Short problem: Convert the records below, from their first line through the line containing "pos(250,428)" (both ends included), into a Markdown table with the columns Row and Entry. Put a row number in Row, put the line in Entry, and leave out blank lines.

───── Data section ─────

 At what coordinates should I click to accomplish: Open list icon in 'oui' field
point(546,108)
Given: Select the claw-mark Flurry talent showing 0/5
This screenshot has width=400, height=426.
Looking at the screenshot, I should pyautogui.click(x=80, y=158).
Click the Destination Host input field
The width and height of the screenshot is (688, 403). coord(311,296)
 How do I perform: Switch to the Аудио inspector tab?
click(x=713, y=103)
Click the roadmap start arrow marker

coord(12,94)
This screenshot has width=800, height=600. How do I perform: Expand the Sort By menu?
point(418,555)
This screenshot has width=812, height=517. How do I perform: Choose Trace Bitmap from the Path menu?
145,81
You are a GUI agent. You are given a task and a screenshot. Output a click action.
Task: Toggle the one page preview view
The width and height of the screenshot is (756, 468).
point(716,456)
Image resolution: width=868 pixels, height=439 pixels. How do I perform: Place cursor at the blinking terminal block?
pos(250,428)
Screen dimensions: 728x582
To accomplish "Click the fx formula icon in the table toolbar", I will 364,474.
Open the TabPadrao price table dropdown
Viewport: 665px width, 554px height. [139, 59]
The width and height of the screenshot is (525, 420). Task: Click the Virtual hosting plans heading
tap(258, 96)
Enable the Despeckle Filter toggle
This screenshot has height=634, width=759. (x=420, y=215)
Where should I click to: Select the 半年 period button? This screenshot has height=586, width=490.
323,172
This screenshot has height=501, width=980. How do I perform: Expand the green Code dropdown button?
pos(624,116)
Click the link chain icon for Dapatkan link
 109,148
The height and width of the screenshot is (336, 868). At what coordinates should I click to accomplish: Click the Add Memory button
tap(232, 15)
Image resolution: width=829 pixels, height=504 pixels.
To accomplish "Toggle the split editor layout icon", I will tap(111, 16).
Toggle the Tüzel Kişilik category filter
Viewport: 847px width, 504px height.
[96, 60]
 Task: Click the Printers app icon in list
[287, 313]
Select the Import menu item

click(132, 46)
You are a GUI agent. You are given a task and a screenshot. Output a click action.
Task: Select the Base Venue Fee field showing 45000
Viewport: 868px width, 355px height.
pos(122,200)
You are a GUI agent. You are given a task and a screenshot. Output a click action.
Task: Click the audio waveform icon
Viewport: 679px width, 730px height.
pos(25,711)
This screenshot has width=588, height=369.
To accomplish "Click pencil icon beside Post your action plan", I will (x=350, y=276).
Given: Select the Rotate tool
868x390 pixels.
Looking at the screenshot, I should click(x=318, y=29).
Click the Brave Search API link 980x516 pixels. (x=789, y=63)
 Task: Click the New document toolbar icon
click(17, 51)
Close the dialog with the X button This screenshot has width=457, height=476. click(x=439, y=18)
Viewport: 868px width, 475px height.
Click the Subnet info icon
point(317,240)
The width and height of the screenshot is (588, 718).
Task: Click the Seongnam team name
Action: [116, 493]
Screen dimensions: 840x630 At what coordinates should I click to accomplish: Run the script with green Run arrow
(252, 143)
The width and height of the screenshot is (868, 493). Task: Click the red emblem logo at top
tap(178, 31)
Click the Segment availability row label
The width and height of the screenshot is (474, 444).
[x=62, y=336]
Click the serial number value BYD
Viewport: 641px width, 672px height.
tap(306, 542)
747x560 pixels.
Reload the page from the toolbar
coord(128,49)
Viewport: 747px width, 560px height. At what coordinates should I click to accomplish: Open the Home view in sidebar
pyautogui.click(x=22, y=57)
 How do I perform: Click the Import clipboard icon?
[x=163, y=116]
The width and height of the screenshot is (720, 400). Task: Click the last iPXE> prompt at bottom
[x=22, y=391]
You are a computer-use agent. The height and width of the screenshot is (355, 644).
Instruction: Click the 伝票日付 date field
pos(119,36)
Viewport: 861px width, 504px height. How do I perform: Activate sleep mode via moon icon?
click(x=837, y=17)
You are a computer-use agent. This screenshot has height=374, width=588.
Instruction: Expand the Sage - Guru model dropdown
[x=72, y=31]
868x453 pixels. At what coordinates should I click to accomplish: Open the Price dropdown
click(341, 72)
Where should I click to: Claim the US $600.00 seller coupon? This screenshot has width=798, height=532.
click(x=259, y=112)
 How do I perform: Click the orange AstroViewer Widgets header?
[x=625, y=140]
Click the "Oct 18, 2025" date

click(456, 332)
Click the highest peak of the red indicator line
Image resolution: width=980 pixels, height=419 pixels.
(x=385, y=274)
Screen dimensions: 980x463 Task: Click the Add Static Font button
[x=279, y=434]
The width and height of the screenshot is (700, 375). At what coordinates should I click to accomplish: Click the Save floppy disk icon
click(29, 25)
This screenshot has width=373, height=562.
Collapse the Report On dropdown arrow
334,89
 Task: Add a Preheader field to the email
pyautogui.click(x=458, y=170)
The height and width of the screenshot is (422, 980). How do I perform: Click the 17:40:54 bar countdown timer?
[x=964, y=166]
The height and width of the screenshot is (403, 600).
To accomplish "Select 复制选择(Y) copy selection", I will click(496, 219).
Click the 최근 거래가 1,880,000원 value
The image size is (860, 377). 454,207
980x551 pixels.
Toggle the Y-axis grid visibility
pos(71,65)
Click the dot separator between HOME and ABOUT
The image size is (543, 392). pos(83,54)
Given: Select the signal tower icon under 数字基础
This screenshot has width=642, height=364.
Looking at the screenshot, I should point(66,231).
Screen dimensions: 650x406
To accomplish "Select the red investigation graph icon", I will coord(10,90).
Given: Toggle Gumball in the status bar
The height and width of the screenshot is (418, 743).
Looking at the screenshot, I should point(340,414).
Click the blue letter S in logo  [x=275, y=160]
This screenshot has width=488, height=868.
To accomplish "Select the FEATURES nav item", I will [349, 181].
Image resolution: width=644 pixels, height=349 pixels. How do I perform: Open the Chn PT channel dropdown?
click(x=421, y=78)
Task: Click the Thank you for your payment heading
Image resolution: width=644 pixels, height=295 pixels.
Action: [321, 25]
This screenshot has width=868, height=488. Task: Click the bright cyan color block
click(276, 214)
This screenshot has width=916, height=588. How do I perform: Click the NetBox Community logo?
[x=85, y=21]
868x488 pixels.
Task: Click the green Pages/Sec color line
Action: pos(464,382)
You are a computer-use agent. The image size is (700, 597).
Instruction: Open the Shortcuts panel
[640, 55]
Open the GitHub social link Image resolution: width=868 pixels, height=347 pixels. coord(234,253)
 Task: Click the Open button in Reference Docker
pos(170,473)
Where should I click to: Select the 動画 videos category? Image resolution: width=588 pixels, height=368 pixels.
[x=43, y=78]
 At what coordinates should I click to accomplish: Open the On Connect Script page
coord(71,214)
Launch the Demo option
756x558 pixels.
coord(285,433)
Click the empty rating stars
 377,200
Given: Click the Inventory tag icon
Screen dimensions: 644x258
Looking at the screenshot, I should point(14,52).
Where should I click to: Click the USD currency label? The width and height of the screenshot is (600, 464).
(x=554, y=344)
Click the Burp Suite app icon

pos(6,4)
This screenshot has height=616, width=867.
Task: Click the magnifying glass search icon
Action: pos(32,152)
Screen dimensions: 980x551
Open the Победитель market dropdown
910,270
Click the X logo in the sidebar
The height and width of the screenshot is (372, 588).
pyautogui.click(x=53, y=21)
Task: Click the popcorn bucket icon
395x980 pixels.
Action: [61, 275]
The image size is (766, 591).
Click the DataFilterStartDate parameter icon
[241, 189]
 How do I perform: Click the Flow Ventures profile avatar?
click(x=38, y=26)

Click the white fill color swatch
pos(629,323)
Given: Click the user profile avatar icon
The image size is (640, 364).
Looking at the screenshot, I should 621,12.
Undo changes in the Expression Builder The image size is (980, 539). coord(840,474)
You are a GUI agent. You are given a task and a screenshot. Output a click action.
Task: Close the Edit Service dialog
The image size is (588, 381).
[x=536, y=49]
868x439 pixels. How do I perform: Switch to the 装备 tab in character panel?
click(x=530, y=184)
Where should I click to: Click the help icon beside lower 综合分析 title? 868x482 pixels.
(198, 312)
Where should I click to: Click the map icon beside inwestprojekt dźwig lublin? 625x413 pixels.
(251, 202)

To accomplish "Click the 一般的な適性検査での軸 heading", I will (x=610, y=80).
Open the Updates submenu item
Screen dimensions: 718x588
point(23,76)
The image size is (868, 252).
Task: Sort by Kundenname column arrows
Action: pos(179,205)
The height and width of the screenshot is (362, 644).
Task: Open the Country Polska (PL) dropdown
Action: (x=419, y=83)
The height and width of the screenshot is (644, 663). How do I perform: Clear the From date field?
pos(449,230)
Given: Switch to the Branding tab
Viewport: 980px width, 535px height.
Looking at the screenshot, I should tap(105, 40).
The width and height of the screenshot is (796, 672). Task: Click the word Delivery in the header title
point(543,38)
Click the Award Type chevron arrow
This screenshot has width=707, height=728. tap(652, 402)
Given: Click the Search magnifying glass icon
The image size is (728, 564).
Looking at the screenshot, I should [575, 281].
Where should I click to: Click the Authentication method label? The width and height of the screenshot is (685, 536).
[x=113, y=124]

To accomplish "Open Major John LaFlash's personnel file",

─────

The output:
| Row | Entry |
|---|---|
| 1 |  At what coordinates should I click to accomplish: Open list icon in 'oui' field |
| 2 | point(546,108) |
| 3 | Given: Select the claw-mark Flurry talent showing 0/5 |
| 4 | This screenshot has width=400, height=426. |
| 5 | Looking at the screenshot, I should pyautogui.click(x=80, y=158). |
| 6 | Click the Destination Host input field |
| 7 | The width and height of the screenshot is (688, 403). coord(311,296) |
| 8 |  How do I perform: Switch to the Аудио inspector tab? |
| 9 | click(x=713, y=103) |
| 10 | Click the roadmap start arrow marker |
| 11 | coord(12,94) |
| 12 | This screenshot has width=800, height=600. How do I perform: Expand the Sort By menu? |
| 13 | point(418,555) |
| 14 | This screenshot has width=812, height=517. How do I perform: Choose Trace Bitmap from the Path menu? |
| 15 | 145,81 |
| 16 | You are a GUI agent. You are given a task and a screenshot. Output a click action. |
| 17 | Task: Toggle the one page preview view |
| 18 | The width and height of the screenshot is (756, 468). |
| 19 | point(716,456) |
| 20 | Image resolution: width=868 pixels, height=439 pixels. How do I perform: Place cursor at the blinking terminal block? |
| 21 | pos(250,428) |